There is a Standing Buddha on the tall stupa In the chaityagriha & is datable to fifth century A.D. The stupa itself is crowned with an umbrella that nearly touches the roof.
The buddha is seen with the stupa, probably refering to a transition from the hinayana to the mahayana style of buddhism.It is a gathering hall for worship. The carving is intricate. The facade is elaborate, with pilasters, which were to be copied in other caves later. There are heavy bodied, strong, somewhat squat yaksha guardians, flanking the right and the left side of the main arch. The trickles of their hair fall like fountains while they are profusely garlanded and bejeweled.
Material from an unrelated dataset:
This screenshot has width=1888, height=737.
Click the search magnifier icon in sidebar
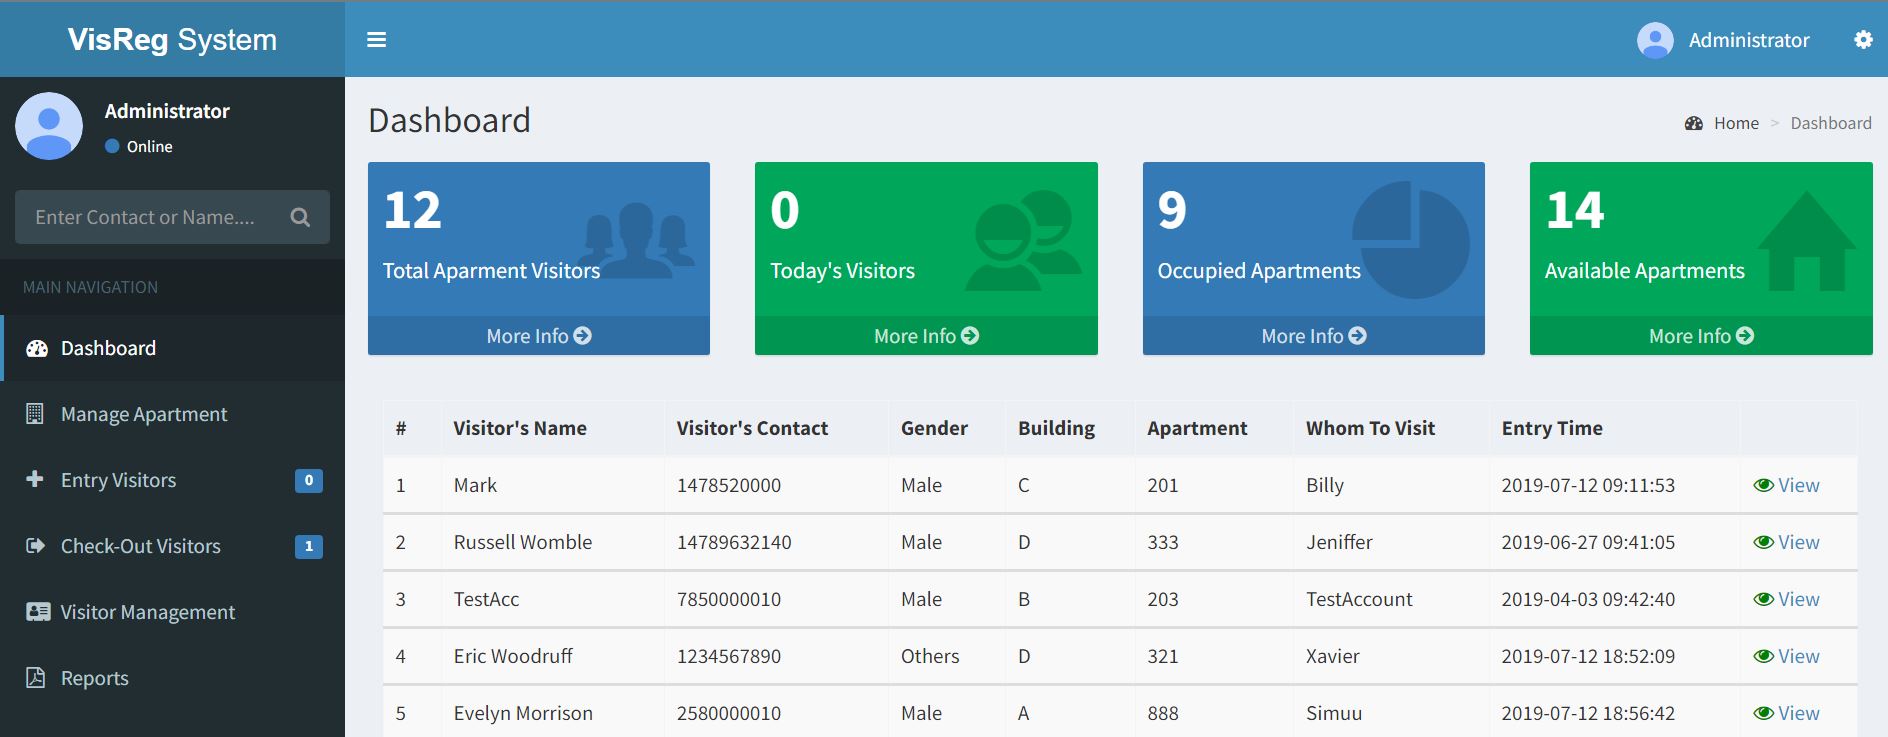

On the base of the big stupa at the center of the chaitya hall are dancing dwarfs.
This squarish monastery consists of a hall, sanctum sanctorum, pillared verandah and is datable to first half of sixth century A.D. This is the largest monastery at Ajanta measuring (35.08 X 27.65 m). The door frame is exquisitely sculpted flanking to the right is carved Bodhisattva as reliever of Eight Great Perils. The cave was once painted, traces of which can be noticed. The ceiling of the hall preserves a unique geological feature of a lava flow. The sanctuary houses a colossal statue of the Buddha in preaching pose flanked by bodhisattvas and celestial nymphs hovering above.